2.3黑色素瘤 RODRÍGUEZ-SALAZAR等[39]采用新型免疫调节剂IMMUNEPOTENT CRP(ICRP)和OXA处理B16F10细胞后,衍生肿瘤来源的富含DAMP细胞裂解液免疫小鼠,发现ICRP+OXA治疗可防止黑色素瘤生长。邵晓雁等[40]在对恶性黑色素瘤维罗非尼耐药细胞株WM3248/vemurafenib的研究中证明,新城疫病毒(Newcastle disease virus,NDV)毒株FMW(NDV/FMW)可诱导WM 3248/vemurafenib细胞膜DAMPs增加,包括CRT、ATP、HMGB1和HSP90。BEK等[41]研究显示,在体外靶向黑色素瘤细胞的RNA受体视黄酸诱导基因-Ⅰ(RNAreceptor retinoic acid induciblegene-Ⅰ,RIG-Ⅰ)可导致黑色素瘤细胞发生ICD。铂类化疗药物可诱导ICD,但口服的化疗药物经消化代谢等过程后会降低疗效,OXA属于铂类,也存在该问题。CHOI等[42]将OXA与Nα-脱氧胆酰基-L-赖氨酰甲酯(Nα-deoxycholyl-L-llysyl methyl ester,DCK)络合为纳米乳液(OXA/DCK-NE)制备了一种口服制剂,发现在体内外实验中,OXA/DCK-NE均可有效诱导B16F10.OVA细胞中CRT和HMGB1的表达。因此,设计可引起ICD的化疗药物的复合配方和改进化疗药物的递送方式,有望增强诱导肿瘤细胞的ICD,达到更强的杀伤肿瘤作用。

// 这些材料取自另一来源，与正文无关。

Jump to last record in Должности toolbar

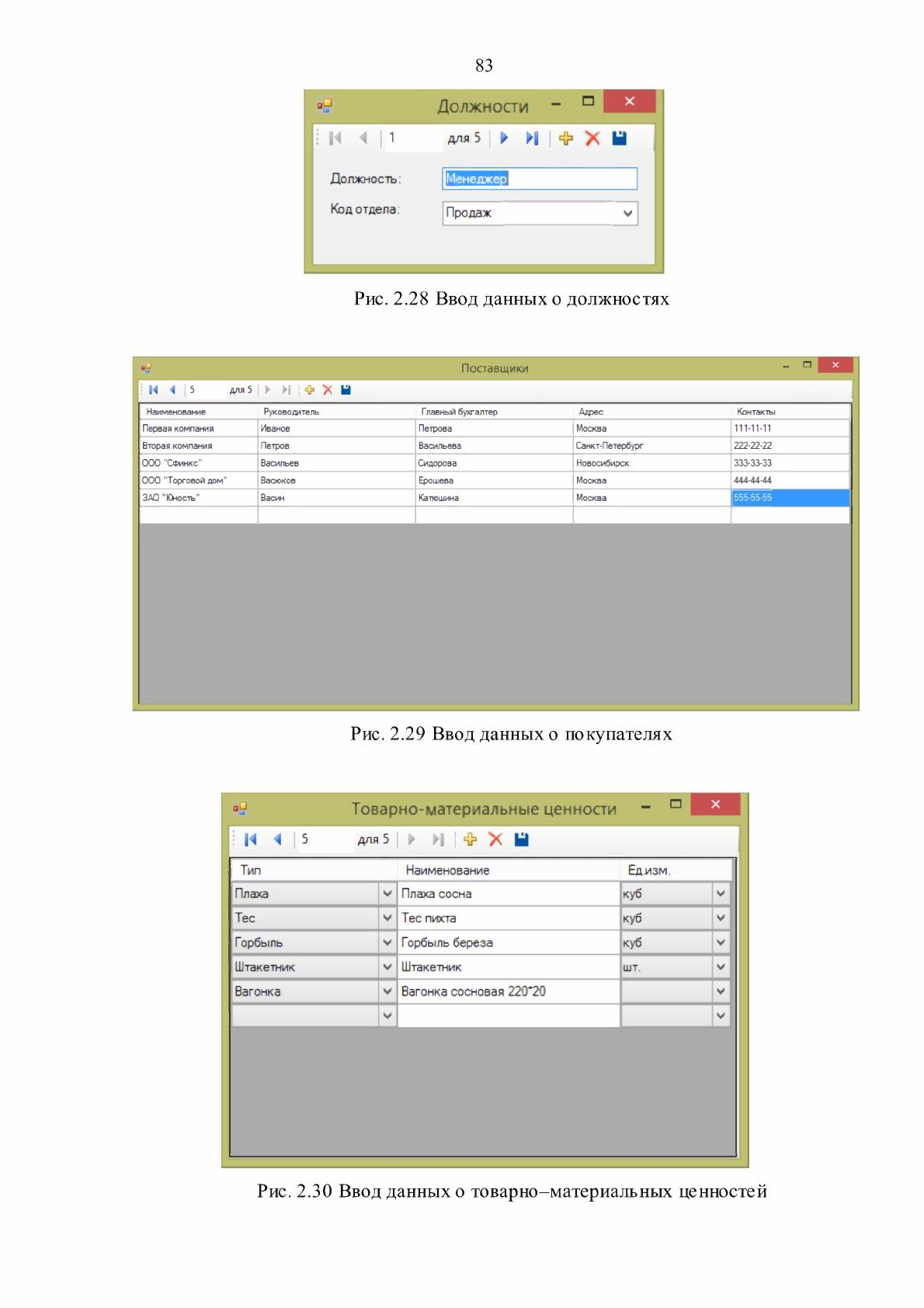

2.4乳腺癌 HAN等[43]研究发现,缺氧以依赖ERS的方式不仅可增加人类和小鼠乳腺癌细胞系4TO7表面的CRT暴露,还可诱导其总表达水平上升,从而增强肿瘤细胞的ICD。基于金丝桃素的PDT可有效诱导小鼠乳腺癌4T1细胞发生ICD,引起CRT的暴露[44]。但PDT过程需要消耗大量的氧,肿瘤内部微环境持续缺氧引发了肿瘤免疫抑制,从而抑制PDT的疗效或使肿瘤免疫治疗失败。MAI等[45]以血小板膜(platelet membrane,PM)作为纳米载体,协同封装二甲双胍(Met)和IR780,制备了PM-IR780-Met NPs,并证明其可通过抑制线粒体呼吸而加强PDT的疗效,诱导了4T1细胞高水平的CRT和HMGB1表达。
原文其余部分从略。